**Exercise instructions**
Could the entries below be retyped exactly and in full?

**Exercise data**
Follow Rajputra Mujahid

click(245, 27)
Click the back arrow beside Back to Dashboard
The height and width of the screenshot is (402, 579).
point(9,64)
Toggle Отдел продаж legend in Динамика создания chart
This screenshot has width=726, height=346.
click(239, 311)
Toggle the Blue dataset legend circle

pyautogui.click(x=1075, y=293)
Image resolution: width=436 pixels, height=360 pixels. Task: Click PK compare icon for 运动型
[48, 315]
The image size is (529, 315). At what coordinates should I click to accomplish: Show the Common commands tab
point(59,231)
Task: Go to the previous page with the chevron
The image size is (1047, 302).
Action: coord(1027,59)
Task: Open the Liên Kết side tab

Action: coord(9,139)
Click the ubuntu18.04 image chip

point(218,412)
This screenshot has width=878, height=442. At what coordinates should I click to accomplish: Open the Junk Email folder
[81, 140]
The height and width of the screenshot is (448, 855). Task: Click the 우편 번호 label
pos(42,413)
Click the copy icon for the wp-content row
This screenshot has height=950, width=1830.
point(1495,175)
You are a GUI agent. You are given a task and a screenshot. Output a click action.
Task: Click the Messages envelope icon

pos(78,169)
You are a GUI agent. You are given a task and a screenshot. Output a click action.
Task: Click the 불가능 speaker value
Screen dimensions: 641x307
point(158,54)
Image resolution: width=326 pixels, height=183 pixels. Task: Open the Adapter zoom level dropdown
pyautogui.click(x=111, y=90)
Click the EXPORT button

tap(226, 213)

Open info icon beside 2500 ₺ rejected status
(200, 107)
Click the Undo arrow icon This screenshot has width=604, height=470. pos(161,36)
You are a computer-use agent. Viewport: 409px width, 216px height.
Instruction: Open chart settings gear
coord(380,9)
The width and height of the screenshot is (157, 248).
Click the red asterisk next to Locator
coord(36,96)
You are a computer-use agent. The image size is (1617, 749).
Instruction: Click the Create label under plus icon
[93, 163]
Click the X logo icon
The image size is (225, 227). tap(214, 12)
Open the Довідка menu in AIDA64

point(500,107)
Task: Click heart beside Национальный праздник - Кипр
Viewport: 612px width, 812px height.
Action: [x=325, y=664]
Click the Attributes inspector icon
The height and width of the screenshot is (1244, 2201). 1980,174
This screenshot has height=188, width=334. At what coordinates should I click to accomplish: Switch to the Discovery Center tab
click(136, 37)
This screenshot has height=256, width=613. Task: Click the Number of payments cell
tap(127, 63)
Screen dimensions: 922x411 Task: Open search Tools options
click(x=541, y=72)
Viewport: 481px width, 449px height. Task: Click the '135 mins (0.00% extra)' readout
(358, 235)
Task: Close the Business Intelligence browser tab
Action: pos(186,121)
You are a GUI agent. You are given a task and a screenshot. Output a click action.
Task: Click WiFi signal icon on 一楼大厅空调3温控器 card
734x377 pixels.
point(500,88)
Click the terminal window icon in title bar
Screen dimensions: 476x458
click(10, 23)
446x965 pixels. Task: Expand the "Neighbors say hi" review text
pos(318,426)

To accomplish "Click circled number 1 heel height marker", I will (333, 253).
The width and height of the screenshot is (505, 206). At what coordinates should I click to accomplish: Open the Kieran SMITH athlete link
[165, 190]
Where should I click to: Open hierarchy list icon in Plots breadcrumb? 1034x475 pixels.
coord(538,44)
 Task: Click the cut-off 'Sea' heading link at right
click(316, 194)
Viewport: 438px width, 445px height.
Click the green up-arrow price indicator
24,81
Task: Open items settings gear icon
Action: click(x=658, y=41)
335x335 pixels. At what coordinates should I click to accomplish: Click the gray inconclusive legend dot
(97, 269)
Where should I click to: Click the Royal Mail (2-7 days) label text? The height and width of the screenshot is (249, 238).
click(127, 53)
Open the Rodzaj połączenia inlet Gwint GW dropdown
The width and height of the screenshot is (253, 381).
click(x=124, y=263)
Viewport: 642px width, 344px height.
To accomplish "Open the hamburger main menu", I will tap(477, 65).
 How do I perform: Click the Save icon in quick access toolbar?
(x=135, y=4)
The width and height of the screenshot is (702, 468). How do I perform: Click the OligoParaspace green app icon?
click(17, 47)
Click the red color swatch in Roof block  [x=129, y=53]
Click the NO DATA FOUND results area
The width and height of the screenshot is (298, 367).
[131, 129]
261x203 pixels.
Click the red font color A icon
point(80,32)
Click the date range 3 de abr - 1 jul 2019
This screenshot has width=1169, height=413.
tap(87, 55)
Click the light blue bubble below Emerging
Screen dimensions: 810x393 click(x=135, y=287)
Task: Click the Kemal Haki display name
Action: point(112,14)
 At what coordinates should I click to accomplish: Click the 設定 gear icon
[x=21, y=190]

**Answer space**
Follow Rajputra Mujahid

click(245, 27)
Click the back arrow beside Back to Dashboard
The height and width of the screenshot is (402, 579).
point(9,64)
Toggle Отдел продаж legend in Динамика создания chart
This screenshot has width=726, height=346.
click(239, 311)
Toggle the Blue dataset legend circle

pyautogui.click(x=1075, y=293)
Image resolution: width=436 pixels, height=360 pixels. Task: Click PK compare icon for 运动型
[48, 315]
The image size is (529, 315). At what coordinates should I click to accomplish: Show the Common commands tab
point(59,231)
Task: Go to the previous page with the chevron
The image size is (1047, 302).
Action: coord(1027,59)
Task: Open the Liên Kết side tab

Action: coord(9,139)
Click the ubuntu18.04 image chip

point(218,412)
This screenshot has width=878, height=442. At what coordinates should I click to accomplish: Open the Junk Email folder
[81, 140]
The height and width of the screenshot is (448, 855). Task: Click the 우편 번호 label
pos(42,413)
Click the copy icon for the wp-content row
This screenshot has height=950, width=1830.
point(1495,175)
You are a GUI agent. You are given a task and a screenshot. Output a click action.
Task: Click the Messages envelope icon

pos(78,169)
You are a GUI agent. You are given a task and a screenshot. Output a click action.
Task: Click the 불가능 speaker value
Screen dimensions: 641x307
point(158,54)
Image resolution: width=326 pixels, height=183 pixels. Task: Open the Adapter zoom level dropdown
pyautogui.click(x=111, y=90)
Click the EXPORT button

tap(226, 213)

Open info icon beside 2500 ₺ rejected status
(200, 107)
Click the Undo arrow icon This screenshot has width=604, height=470. pos(161,36)
You are a computer-use agent. Viewport: 409px width, 216px height.
Instruction: Open chart settings gear
coord(380,9)
The width and height of the screenshot is (157, 248).
Click the red asterisk next to Locator
coord(36,96)
You are a computer-use agent. The image size is (1617, 749).
Instruction: Click the Create label under plus icon
[93, 163]
Click the X logo icon
The image size is (225, 227). tap(214, 12)
Open the Довідка menu in AIDA64

point(500,107)
Task: Click heart beside Национальный праздник - Кипр
Viewport: 612px width, 812px height.
Action: [x=325, y=664]
Click the Attributes inspector icon
The height and width of the screenshot is (1244, 2201). 1980,174
This screenshot has height=188, width=334. At what coordinates should I click to accomplish: Switch to the Discovery Center tab
click(136, 37)
This screenshot has height=256, width=613. Task: Click the Number of payments cell
tap(127, 63)
Screen dimensions: 922x411 Task: Open search Tools options
click(x=541, y=72)
Viewport: 481px width, 449px height. Task: Click the '135 mins (0.00% extra)' readout
(358, 235)
Task: Close the Business Intelligence browser tab
Action: pos(186,121)
You are a GUI agent. You are given a task and a screenshot. Output a click action.
Task: Click WiFi signal icon on 一楼大厅空调3温控器 card
734x377 pixels.
point(500,88)
Click the terminal window icon in title bar
Screen dimensions: 476x458
click(10, 23)
446x965 pixels. Task: Expand the "Neighbors say hi" review text
pos(318,426)

To accomplish "Click circled number 1 heel height marker", I will (333, 253).
The width and height of the screenshot is (505, 206). At what coordinates should I click to accomplish: Open the Kieran SMITH athlete link
[165, 190]
Where should I click to: Open hierarchy list icon in Plots breadcrumb? 1034x475 pixels.
coord(538,44)
 Task: Click the cut-off 'Sea' heading link at right
click(316, 194)
Viewport: 438px width, 445px height.
Click the green up-arrow price indicator
24,81
Task: Open items settings gear icon
Action: click(x=658, y=41)
335x335 pixels. At what coordinates should I click to accomplish: Click the gray inconclusive legend dot
(97, 269)
Where should I click to: Click the Royal Mail (2-7 days) label text? The height and width of the screenshot is (249, 238).
click(127, 53)
Open the Rodzaj połączenia inlet Gwint GW dropdown
The width and height of the screenshot is (253, 381).
click(x=124, y=263)
Viewport: 642px width, 344px height.
To accomplish "Open the hamburger main menu", I will tap(477, 65).
 How do I perform: Click the Save icon in quick access toolbar?
(x=135, y=4)
The width and height of the screenshot is (702, 468). How do I perform: Click the OligoParaspace green app icon?
click(17, 47)
Click the red color swatch in Roof block  [x=129, y=53]
Click the NO DATA FOUND results area
The width and height of the screenshot is (298, 367).
[131, 129]
261x203 pixels.
Click the red font color A icon
point(80,32)
Click the date range 3 de abr - 1 jul 2019
This screenshot has width=1169, height=413.
tap(87, 55)
Click the light blue bubble below Emerging
Screen dimensions: 810x393 click(x=135, y=287)
Task: Click the Kemal Haki display name
Action: point(112,14)
 At what coordinates should I click to accomplish: Click the 設定 gear icon
[x=21, y=190]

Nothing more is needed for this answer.